The determination of what constitutes 'observable' requires significant judgment by management. Management considers observable data to be that market data that is readily available, regularly distributed or updated, reliable and verifiable, not proprietary, and provided by independent sources that are actively involved in the relevant market.
The following table presents the Fund's financial assets and liabilities by level within the valuation hierarchy as of 30 June 2012.
| Level 1 | Level 2 | Level 3 | Total | |
| £ | £ | £ | £ | |
| Financial assets | ||||
| Securities (at fair value through profit or loss) | 84,474,321 | - | - | 84,474,321 |
The following table presents the Fund's financial assets and liabilities by level within the valuation hierarchy as of 31 December 2011.

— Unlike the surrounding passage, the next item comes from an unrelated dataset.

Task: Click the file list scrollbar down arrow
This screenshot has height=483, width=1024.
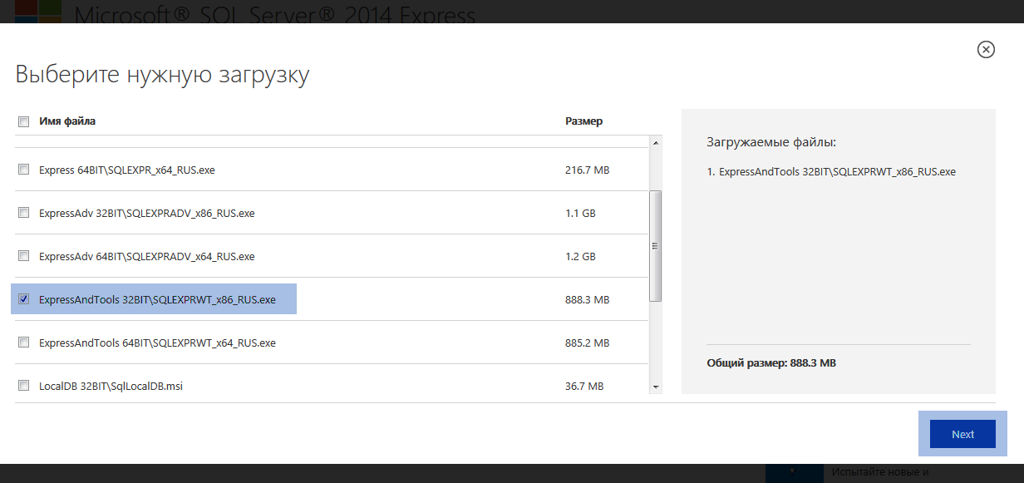Action: point(656,387)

| Level 1 | Level 2 | Level 3 | Total | |
| £ | £ | £ | £ | |
| Financial assets | ||||
| Securities (at fair value through profit or loss) | 83,449,781 | - | - | 83,449,781 |
The Fund holds securities that trade in active markets. Such financial instruments are classified as Level 1 of the IFRS 7 fair value hierarchy. There were no transfers between Level 1 and 2 during the period.
Price sensitivity
At 30 June 2012, if the market prices of the securities had been 30% higher with all other variables held constant, the increase in net assets attributable to holders of redeemable shares would have been £25,342,296 (30 June 2011: £26,066,351, December 2011: £25,034,934) higher, arising due to the increase in the fair value of financial assets at fair value through profit or loss by £25,342,296 (30 June 2011: £26,066,351, 31 December 2011: £25,034,934).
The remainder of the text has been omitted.